— start Given records —

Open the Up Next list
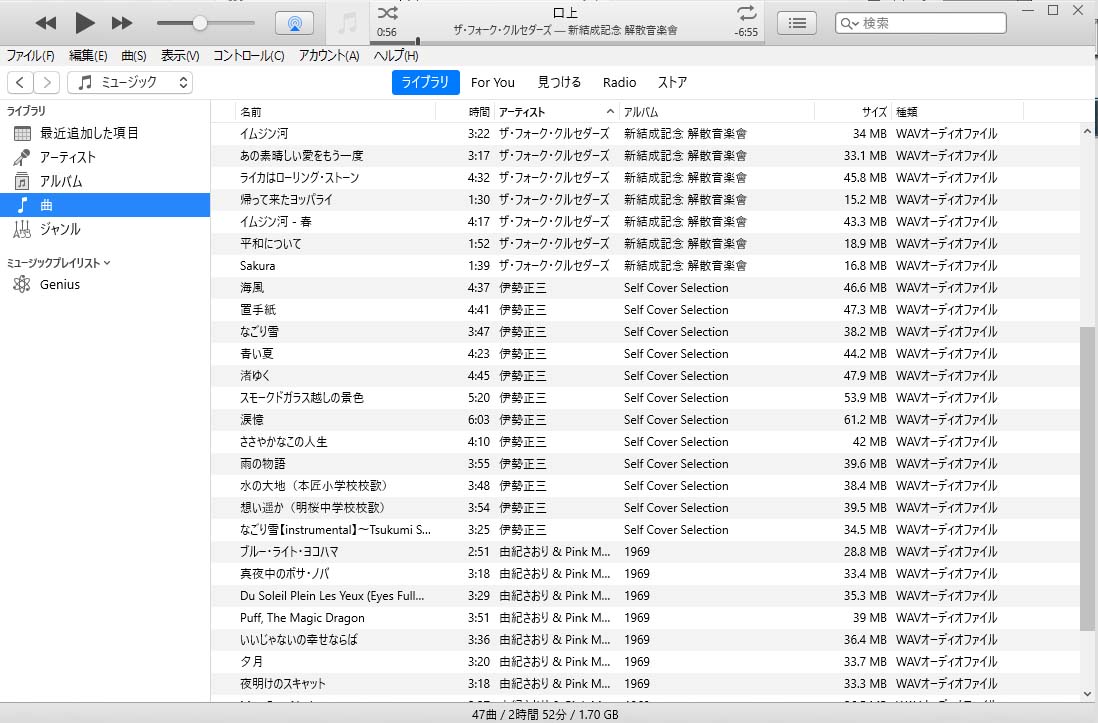This screenshot has width=1098, height=723. 796,23
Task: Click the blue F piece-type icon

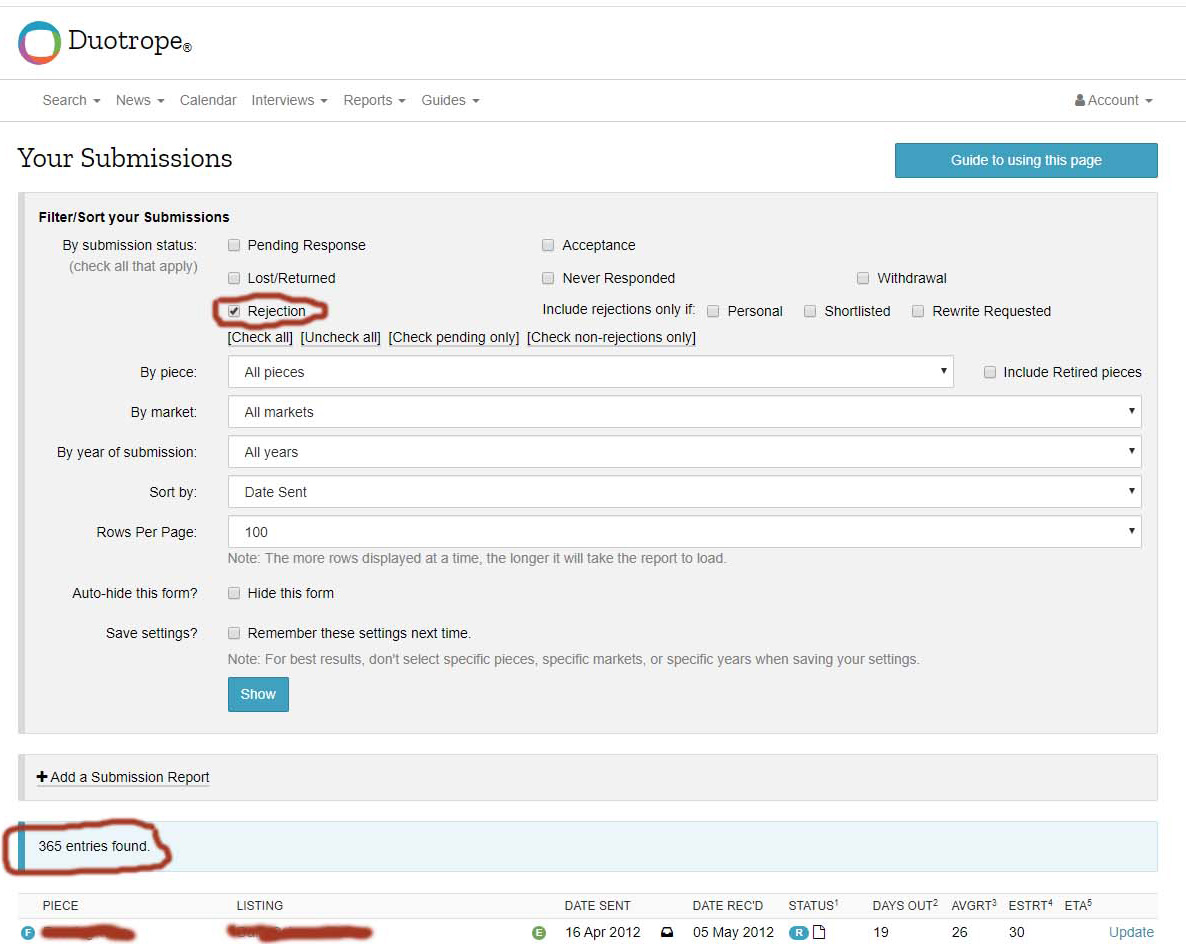Action: point(27,933)
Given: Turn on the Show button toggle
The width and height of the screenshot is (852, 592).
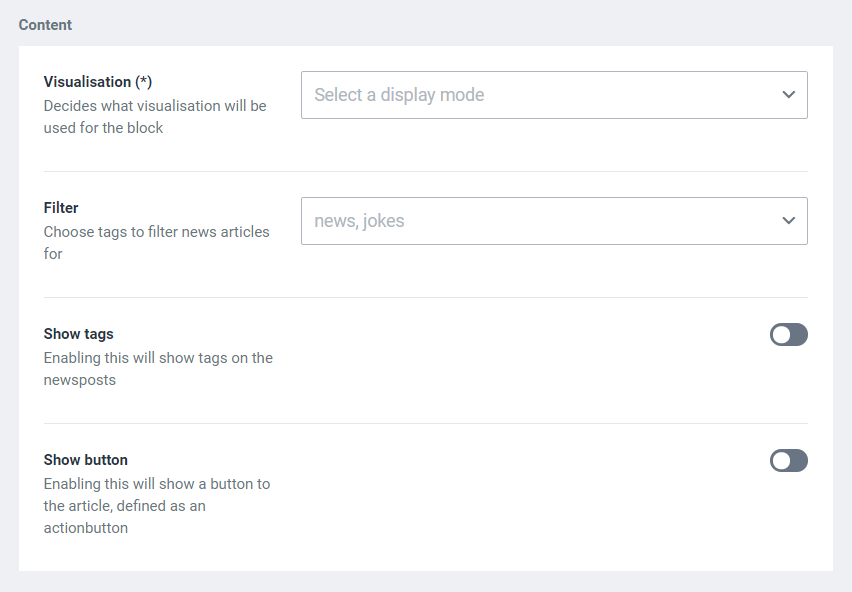Looking at the screenshot, I should pos(788,461).
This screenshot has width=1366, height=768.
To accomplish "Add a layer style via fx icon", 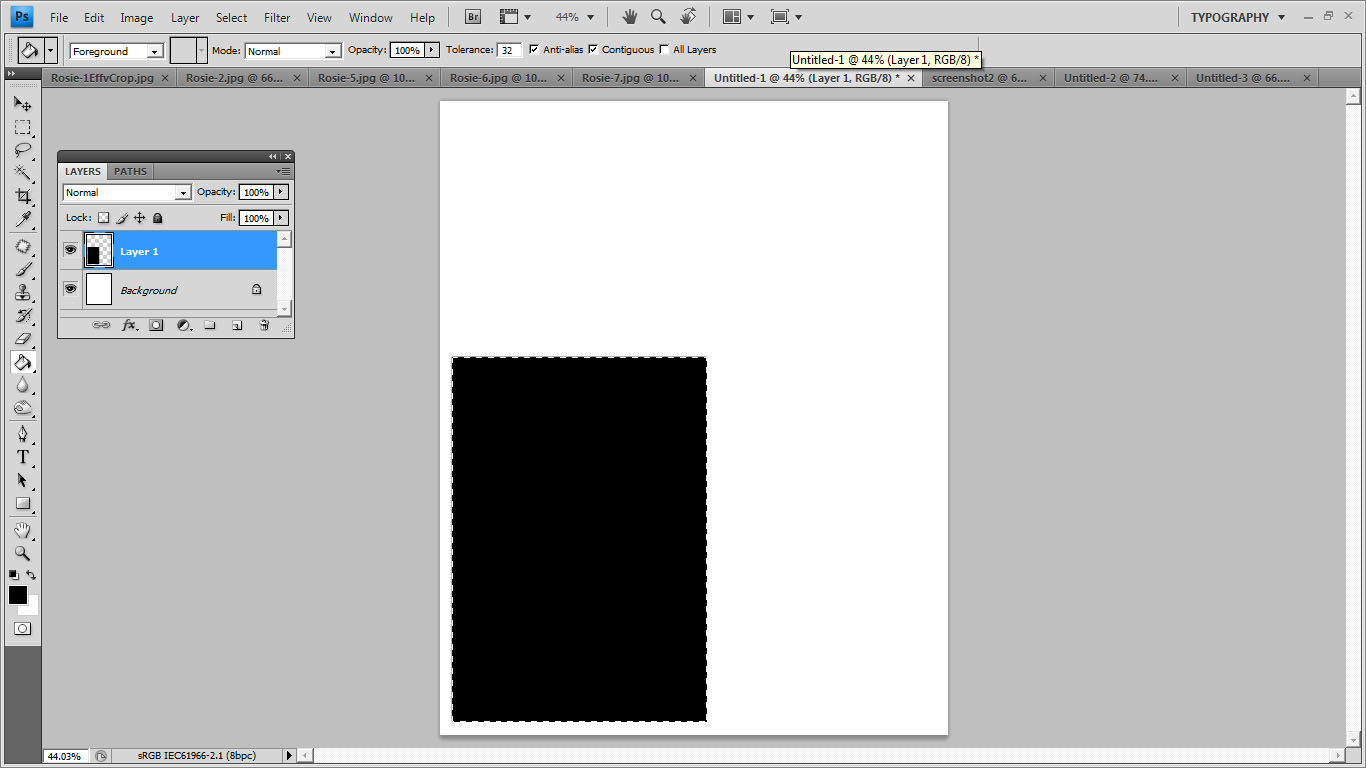I will click(x=129, y=325).
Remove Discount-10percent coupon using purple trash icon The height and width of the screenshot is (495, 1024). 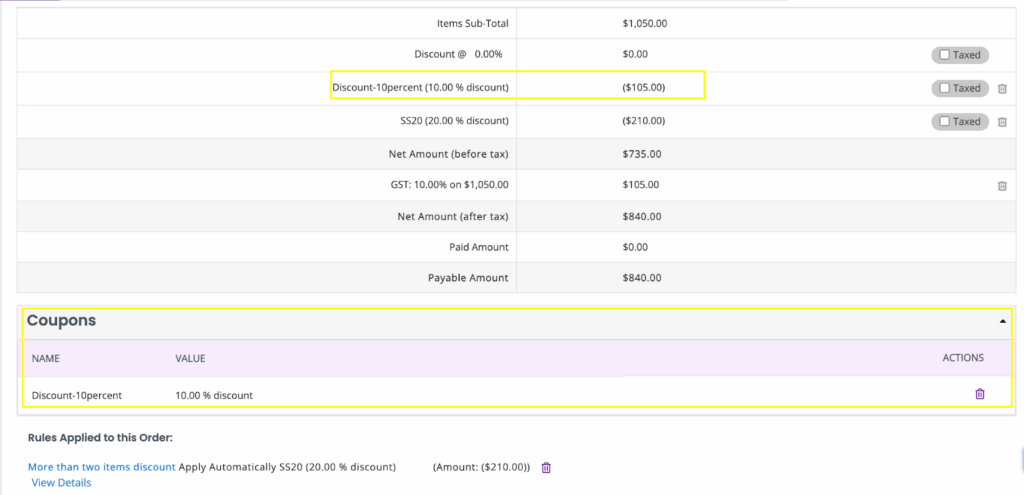pyautogui.click(x=980, y=394)
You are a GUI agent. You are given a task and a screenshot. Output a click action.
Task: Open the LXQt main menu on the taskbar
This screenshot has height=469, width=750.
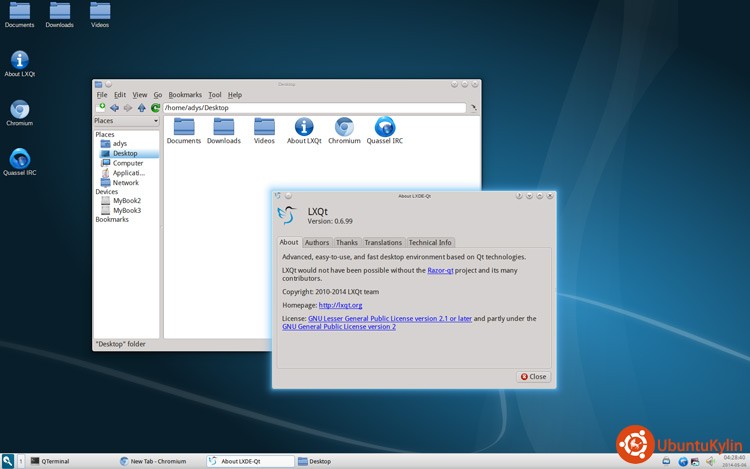pyautogui.click(x=8, y=461)
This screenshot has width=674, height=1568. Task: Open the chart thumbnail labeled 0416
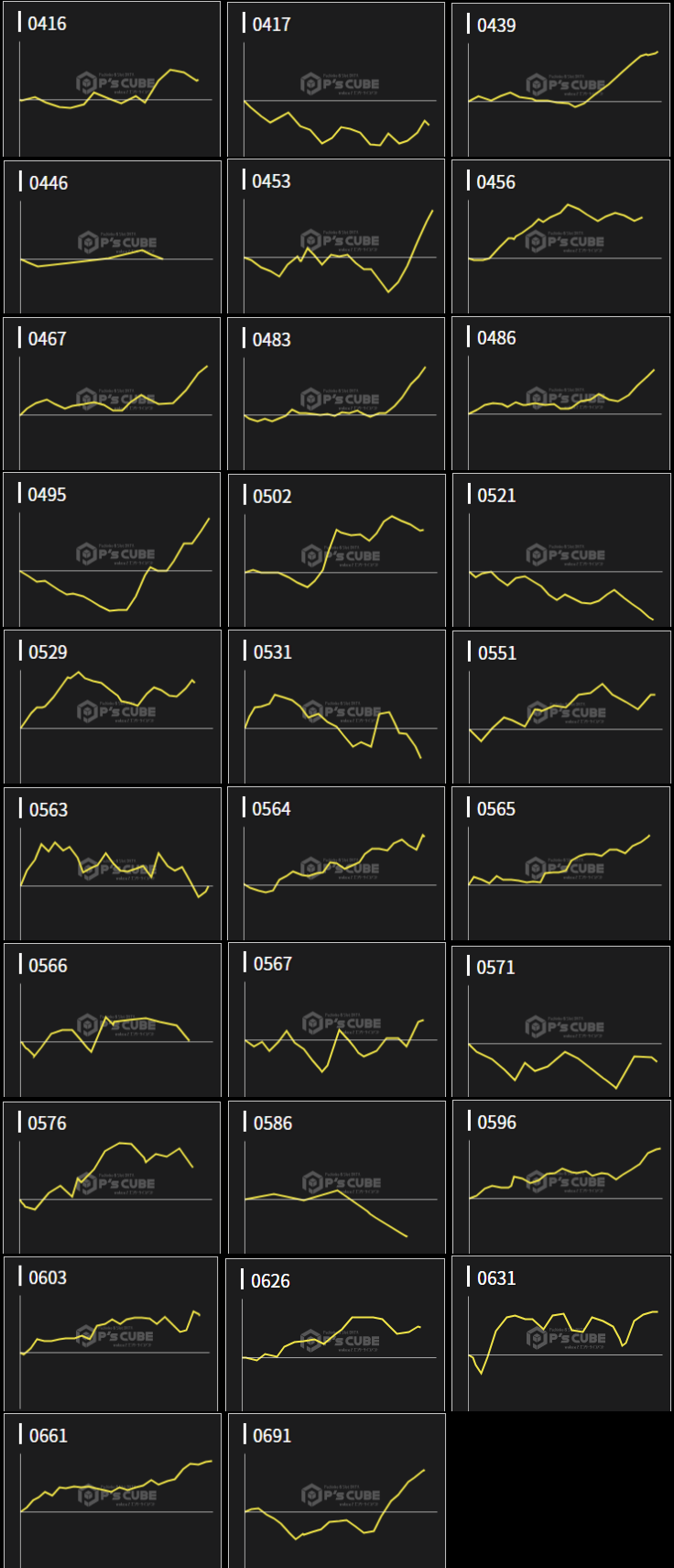(x=112, y=80)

— end Given records —

Written request -> Reproduce the part of the items that opens with the line containing "You are a GUI" and runs through the end of the items, with every coordinate in the answers raised by 142. Omit the pictures from your reproduction.

Complete answer ->
You are a GUI agent. You are given a task and a screenshot. Output a click action.
Task: Open the LXQt main menu on the taskbar
This screenshot has height=469, width=750.
pyautogui.click(x=150, y=603)
This screenshot has width=674, height=1568. Task: Open the chart thumbnail labeled 0416
(x=254, y=222)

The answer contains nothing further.